McAskill, who has embarked on a public programme of attempting to lessen Scotland's taste for the alcohol and its effects, described Tennent's lager in a derogatory way in an email to the head of external relations of the brewers of the golden lager.

He wrote: "I was in the pub the other Friday night with my son. I had three pints of Tennent's cooking lager and a glass of wine when I got home." Sounds a nice little night there, enough to make the hardest of binge drinkers merry.

When the brewers took umbrage at this slight on their magnificent product that slakes any thirst and goes wonderful either sitting outside on a hot summer evening or a cold winter's night, the MSP - who was lifted by London police on suspicion of being drunk and disorderly in 1999 before a England v Scotland football match - immediately offered his apologies.

There are no plans to bring back the Tennent's Lager lovelies with Nicola Sturgeon, Linda Fabiani or other SNP cabinet ministers.

Tuesday, 13 May 2008

Hundreds of pounds needing to be spent

Hundreds of pounds will need to be spent to remedy the actions of pupils at an Aberdeenshire school in a prank that saw the whole year's worth of pupils sent home early.
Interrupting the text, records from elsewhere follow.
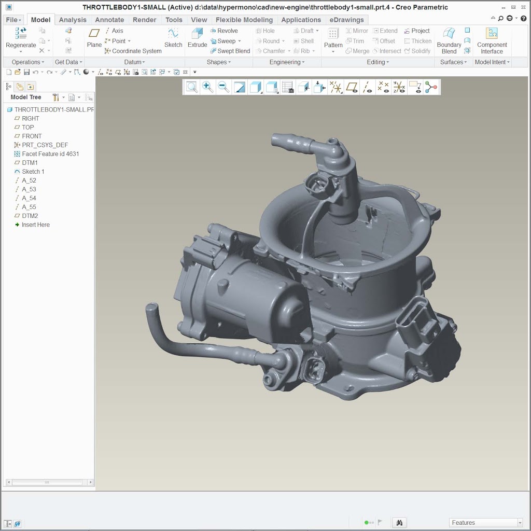Click the Revolve shape tool
The width and height of the screenshot is (531, 531).
(x=224, y=31)
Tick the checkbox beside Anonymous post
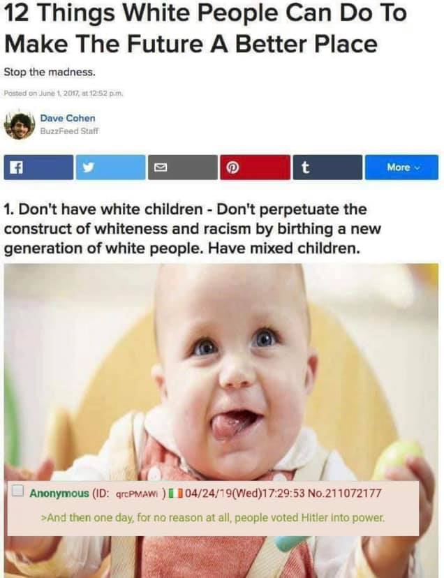Image resolution: width=444 pixels, height=578 pixels. pyautogui.click(x=17, y=491)
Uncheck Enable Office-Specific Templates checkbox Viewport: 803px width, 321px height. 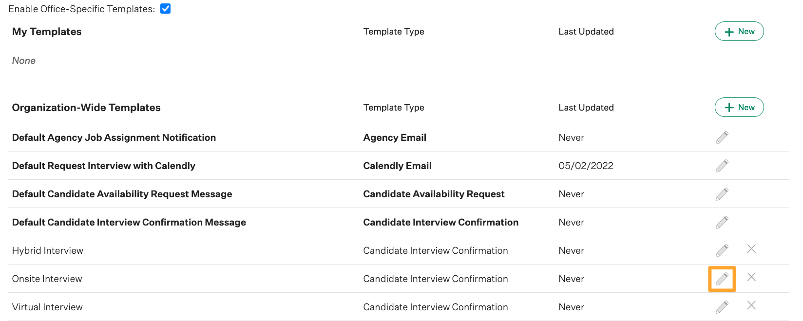[166, 9]
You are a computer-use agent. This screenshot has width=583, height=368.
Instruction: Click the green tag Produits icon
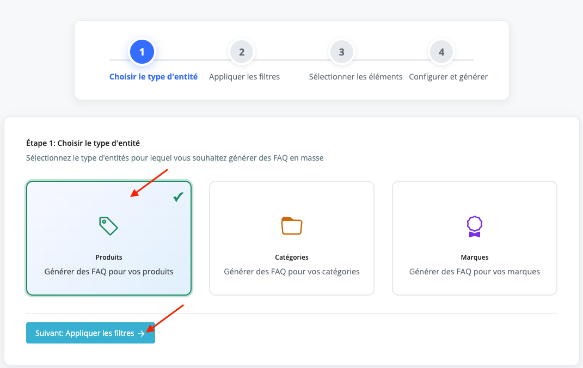(x=108, y=225)
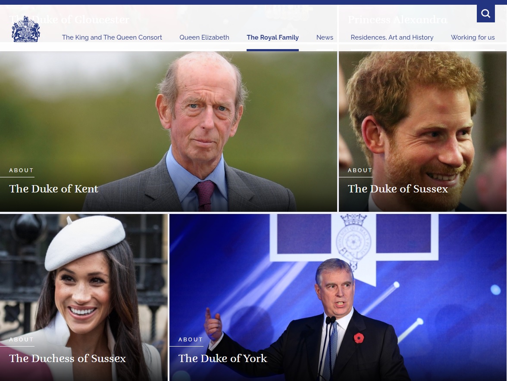Open The Duke of Kent title link
Viewport: 507px width, 381px height.
click(x=53, y=189)
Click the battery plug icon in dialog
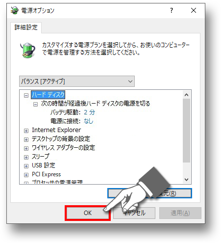Viewport: 222px width, 244px height. pyautogui.click(x=27, y=50)
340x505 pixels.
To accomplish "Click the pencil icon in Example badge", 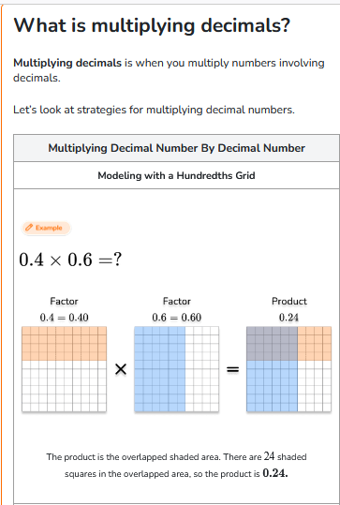I will pyautogui.click(x=29, y=228).
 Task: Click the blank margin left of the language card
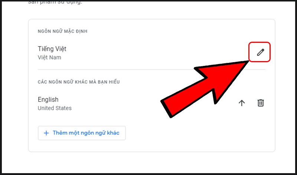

The sixth-year pupils - on their last day of school - ever - covered the floor of their common room with turf, and by doing so incurred the wrath of the staff at the school who 'punished' the guilty and also the innocent by sending them all home.

It was reported that some of the pupils had been drinking. Turfing while under the influence is not a specific offence under British law, but you never know, it soon could be.

BBC link - Pupils sent home after turf prank

I don't give a XXXX (about the kid)

An Australian motorist was fined A$750 (about £400 in British money) for allowing a child to go unseatbelted in his car. The offence would have been bad enough in itself, but was compounded by him using the seat belt for strapping in his beer.

Police pulled the car over to find two adults in the back, separated by a 30 tinny pack of beer, with the child sitting on the floor.

When he was given the on-the-spot fine, police reported the driver claimed he "didn't know anything about it".